A nicer way of being anti-child
How many children should a family have? Maybe One, says former New Yorker writer Bill McKibben (Simon & Schuster), aiming to make tiny families even more mainstream. Instead of the old-style population control scare talk, he takes up a friendly, engaging tone to convince families to cut down on their baby output. We're not headed for imminent disaster, says Mr. McKibben, but we're in big trouble eventually if we don't stop slurping resources. He walks a thin line in his book. He tries to keep his message calm enough to be mainstream, but urgent enough to talk Mom and Dad out of giving Junior a new playmate. Mr. McKibben admits that Julian Simon and other critics of the population scare have a few good points, but not enough to stop him from getting sterilized himself. He says early 19th century population theorist Thomas Malthus is fatally flawed and opposes one-child laws. He doesn't even seem too thrilled about immigration restrictions. Mr. McKibben dances around Bible passages about taking dominion over the Earth, but avoids the direct attack. His formula is that "environmental damage can be expressed as the sum of Population x Affluence x Technology." In other words, keep having kids and say hello to oil shortages, global warming, and plenty of overcrowding. Early in One, Mr. McKibben tries to argue that having just one child makes life easier. There's no division of resources and attention among siblings. And the only child doesn't have to fight with brothers and sisters for attention. And with fewer kids, Mom and Dad have more time for grown-up activities-as if parenting were not the ultimate grown-up activity. This book misses what should seem obvious: that current trends already work against large families.

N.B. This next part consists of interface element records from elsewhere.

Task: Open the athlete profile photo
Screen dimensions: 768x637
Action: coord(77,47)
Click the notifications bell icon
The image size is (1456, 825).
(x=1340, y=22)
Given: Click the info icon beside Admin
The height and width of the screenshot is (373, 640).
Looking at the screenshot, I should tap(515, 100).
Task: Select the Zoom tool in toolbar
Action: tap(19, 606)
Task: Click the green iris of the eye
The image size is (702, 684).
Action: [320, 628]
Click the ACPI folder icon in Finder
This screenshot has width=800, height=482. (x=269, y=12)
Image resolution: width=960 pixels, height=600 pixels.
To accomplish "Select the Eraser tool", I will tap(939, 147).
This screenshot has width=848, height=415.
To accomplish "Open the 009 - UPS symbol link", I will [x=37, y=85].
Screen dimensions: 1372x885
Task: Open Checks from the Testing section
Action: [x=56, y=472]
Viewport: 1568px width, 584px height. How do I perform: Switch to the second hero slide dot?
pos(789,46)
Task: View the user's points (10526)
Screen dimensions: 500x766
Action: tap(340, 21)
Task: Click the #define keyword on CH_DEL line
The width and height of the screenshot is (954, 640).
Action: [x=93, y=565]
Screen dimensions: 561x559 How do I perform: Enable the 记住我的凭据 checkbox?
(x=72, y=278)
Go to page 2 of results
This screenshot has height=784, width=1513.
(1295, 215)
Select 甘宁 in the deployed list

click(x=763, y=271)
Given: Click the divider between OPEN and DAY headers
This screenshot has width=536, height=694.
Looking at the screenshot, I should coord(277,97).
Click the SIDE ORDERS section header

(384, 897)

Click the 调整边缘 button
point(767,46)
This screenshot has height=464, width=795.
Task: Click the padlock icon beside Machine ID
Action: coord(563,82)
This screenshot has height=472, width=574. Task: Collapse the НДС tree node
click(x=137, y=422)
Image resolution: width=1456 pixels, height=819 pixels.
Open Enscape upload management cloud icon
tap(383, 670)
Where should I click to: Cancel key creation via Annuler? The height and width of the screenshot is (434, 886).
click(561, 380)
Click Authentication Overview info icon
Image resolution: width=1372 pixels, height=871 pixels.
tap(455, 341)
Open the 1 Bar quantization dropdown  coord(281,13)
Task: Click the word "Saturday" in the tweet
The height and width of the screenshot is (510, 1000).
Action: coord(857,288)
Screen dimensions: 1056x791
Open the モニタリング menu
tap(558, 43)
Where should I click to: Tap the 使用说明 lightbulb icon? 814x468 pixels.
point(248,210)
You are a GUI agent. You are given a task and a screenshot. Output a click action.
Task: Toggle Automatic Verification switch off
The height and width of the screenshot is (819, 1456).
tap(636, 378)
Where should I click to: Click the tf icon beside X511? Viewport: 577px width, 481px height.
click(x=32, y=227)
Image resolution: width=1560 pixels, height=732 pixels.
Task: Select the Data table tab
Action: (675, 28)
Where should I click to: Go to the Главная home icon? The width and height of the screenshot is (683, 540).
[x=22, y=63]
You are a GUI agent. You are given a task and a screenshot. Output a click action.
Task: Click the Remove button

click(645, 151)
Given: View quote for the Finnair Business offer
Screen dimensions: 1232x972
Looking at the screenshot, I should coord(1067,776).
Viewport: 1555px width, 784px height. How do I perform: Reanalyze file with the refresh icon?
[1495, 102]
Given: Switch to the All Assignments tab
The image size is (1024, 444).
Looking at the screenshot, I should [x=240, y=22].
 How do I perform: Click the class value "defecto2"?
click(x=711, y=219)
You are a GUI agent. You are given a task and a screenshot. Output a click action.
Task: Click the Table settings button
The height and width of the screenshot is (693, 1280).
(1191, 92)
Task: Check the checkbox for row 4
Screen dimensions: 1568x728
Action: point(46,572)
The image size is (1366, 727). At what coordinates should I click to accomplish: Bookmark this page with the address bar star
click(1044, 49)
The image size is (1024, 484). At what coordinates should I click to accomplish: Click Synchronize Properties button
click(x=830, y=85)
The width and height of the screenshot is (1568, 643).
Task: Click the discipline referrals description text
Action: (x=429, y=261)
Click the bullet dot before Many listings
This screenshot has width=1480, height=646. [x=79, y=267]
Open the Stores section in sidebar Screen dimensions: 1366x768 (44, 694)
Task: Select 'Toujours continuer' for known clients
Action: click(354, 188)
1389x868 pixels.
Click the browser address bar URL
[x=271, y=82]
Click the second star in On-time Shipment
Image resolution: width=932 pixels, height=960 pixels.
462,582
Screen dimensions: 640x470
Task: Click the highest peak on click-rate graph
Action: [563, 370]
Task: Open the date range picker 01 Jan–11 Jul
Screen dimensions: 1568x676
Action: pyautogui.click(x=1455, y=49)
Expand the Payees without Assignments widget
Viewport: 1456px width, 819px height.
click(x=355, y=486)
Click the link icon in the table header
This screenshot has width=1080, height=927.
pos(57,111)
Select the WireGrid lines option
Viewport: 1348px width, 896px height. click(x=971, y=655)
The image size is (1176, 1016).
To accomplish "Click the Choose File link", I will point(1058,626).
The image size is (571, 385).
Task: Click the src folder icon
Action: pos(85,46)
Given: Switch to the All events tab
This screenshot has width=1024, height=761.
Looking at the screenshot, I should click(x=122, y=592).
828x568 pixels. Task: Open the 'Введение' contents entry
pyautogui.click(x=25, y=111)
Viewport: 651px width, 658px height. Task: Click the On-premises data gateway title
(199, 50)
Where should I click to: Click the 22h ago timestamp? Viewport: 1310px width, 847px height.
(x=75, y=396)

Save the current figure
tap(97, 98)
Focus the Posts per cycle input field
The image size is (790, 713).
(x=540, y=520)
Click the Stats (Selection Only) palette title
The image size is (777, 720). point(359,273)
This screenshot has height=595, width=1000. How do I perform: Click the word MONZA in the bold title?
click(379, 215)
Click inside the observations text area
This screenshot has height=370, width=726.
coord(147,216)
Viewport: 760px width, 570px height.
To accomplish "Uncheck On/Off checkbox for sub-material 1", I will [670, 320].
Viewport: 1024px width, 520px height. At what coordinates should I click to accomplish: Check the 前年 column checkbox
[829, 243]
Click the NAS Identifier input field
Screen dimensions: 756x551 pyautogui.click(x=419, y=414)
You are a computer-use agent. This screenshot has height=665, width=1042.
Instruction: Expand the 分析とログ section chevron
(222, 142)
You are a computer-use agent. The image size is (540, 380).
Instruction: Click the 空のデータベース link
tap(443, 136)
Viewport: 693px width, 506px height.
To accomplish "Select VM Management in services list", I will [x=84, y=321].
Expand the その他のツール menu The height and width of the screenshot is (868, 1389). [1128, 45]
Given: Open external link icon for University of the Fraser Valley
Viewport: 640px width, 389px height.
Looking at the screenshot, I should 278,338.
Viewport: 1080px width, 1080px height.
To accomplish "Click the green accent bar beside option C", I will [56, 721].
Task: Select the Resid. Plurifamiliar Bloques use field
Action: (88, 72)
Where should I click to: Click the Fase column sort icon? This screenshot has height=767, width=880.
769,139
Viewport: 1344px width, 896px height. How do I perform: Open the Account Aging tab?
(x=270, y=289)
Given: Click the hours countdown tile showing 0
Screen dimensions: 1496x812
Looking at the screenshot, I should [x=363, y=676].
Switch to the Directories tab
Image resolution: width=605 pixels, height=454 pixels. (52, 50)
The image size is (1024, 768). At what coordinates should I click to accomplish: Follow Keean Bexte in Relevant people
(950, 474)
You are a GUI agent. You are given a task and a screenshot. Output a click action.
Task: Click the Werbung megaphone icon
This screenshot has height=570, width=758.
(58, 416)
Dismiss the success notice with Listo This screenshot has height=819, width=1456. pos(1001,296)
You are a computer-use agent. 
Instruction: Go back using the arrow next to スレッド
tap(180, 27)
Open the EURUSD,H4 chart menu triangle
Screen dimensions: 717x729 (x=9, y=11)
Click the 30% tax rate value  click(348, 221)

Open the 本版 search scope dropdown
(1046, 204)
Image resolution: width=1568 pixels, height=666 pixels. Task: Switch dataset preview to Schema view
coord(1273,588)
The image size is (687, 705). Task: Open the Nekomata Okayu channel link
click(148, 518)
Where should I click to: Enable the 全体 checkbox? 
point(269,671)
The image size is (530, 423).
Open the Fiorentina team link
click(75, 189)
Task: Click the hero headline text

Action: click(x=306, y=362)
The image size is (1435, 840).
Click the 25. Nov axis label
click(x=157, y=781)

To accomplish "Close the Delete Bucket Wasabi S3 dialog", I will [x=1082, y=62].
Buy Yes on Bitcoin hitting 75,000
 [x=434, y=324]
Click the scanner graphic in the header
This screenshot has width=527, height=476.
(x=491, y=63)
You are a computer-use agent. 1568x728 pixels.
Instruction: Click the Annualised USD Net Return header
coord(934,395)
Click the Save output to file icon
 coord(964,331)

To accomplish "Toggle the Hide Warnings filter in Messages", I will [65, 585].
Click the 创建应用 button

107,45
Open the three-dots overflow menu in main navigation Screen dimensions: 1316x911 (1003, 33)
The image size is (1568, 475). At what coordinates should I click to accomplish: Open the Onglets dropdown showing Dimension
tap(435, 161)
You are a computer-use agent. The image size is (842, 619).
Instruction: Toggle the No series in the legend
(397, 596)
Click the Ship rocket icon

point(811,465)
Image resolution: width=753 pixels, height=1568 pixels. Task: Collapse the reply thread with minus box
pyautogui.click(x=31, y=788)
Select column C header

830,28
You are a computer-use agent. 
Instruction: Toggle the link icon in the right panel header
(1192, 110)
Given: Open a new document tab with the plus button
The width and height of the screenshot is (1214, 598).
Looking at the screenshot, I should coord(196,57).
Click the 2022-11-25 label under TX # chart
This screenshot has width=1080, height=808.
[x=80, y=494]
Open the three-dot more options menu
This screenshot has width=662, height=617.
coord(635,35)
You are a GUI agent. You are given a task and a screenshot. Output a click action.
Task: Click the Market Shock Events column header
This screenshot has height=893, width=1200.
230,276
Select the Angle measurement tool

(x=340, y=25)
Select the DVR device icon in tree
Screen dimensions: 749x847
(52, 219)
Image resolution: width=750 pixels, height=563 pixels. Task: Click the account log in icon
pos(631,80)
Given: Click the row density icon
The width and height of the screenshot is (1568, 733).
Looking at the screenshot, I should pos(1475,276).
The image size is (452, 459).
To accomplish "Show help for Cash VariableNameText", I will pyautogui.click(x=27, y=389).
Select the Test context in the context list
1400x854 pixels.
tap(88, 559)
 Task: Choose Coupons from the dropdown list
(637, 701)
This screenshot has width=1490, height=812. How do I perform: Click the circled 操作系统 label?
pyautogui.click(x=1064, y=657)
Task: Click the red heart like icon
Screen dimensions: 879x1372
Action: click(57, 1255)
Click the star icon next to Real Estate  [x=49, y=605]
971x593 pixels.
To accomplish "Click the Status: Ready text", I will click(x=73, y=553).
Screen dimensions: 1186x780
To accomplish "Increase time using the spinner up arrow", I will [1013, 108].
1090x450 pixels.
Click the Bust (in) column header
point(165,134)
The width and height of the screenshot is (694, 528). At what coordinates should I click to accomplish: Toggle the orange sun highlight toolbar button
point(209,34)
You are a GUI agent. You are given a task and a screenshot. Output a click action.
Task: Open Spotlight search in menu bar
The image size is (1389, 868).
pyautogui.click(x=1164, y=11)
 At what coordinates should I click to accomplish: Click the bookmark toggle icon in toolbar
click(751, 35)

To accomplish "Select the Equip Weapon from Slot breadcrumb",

There's the obvious endless push for abortion and birth control. Add our confiscatory tax structure that forces mothers into the workforce and fathers into second jobs. The nuclear family has levels of challenges that Mr. McKibben doesn't touch, although he would have his own suggestions for solution. The problem for middle America today is not too many children, but a culture that wars against successful child-rearing. The internet and civilization
So if the Internet is the biggest thing since Gutenberg, what happens to writing and learning? Classicist James O'Donnell started doing online philosophy seminars several years ago. And he has many questions to ask about how all this new technology is changing the way we read and learn. His book Avatars of the Word brings new life to discussions of dead card catalogs and virtual libraries by putting the digital revolution in its proper context in Western civilization. There's nothing new under the sun. In the past, not just the printing press but codexes and illuminated manuscripts made their own revolutions. We face change just as Greek- and Latin-speaking monks faced it many centuries ago. Our copyright fights of yesteryear were foreseen by a sixth-century king who said "as the calf belongs to the cow, so the copy belongs to the book." In the past, Bible scholars kept great wealths of information in their heads, recalling them when necessary. That was replaced by familiarity with black type on white paper. Now, Mr. O'Donnell says the era of the book is coming to an end. Instead of fighting to place one's scholarship in academic print journals, budding professors will fight the "publish or perish" wars by winning inclusion in the right online directories. In the end normal narrative will be replaced by a polyphony of opinions. A major part of education will be training people to surf the Web intelligently for information in the same way that students are supposed to be taught how to use books and libraries. Mr. O'Donnell wanders through many topics in his book, but his theme is familiar: The Internet is the living carrier of postmodernism. What he doesn't discuss, however, is how our society is drowning in information while remaining parched in wisdom. Killing the book, but reviving old-time radio
Most know the Net as a way of introducing new media, but in at least one way it is bringing back old entertainment. Old Time Radio, or OTR, is finding a niche in cyberspace. Audio technology has improved to the point that The Shadow and Fibber McGee & Molly can be heard off a standard home modem. A few personal pages post archives. Orson Welles's famous War Of The Worlds broadcast is readily available and is a good introduction to the medium. Two services put large amounts of programming online. Radio Spirits (www.radiospirits.com) produces many hours of weekly anthologies such as When Radio Was that air nationwide. These shows are simulcast on the Net, and can be played at any time. They make money by selling tape collections of old shows. Yesterday USA is a radio network (www.yesterdayusa.org) that broadcasts old shows via Net and satellite dish. It features volunteer DJs who play rare shows-from Gunsmoke to World War II newscasts-from their own collections. OTR is both a trip into the past and an alternate universe. It's well worth a visit. The Roosevelt-Truman era never ended in this world, and later cultural shifts aren't reflected in these programs. Pure entertainment was the goal, and today's excesses were never considered. The worldview of Jack Benny or Suspense is as blank as today, but its emphases were different. Titillation was a no-no, and those who crossed the line (like Mae West) got in hot water. Producers crafted dialogue, voices, and sound effects to make pictures in the imagination, not the TV tube. Today, the mental exercise is a refreshing break from our current video-saturation. But instead of trying to be "relevant" about social crises, radio drama stepped over them. Messages were simple: Crime does not pay. Buy war bonds. Call for Phillip Morris. It's the sort of thing that would make today's hipsters roll over laughing. But what will later generations think of our cable TV?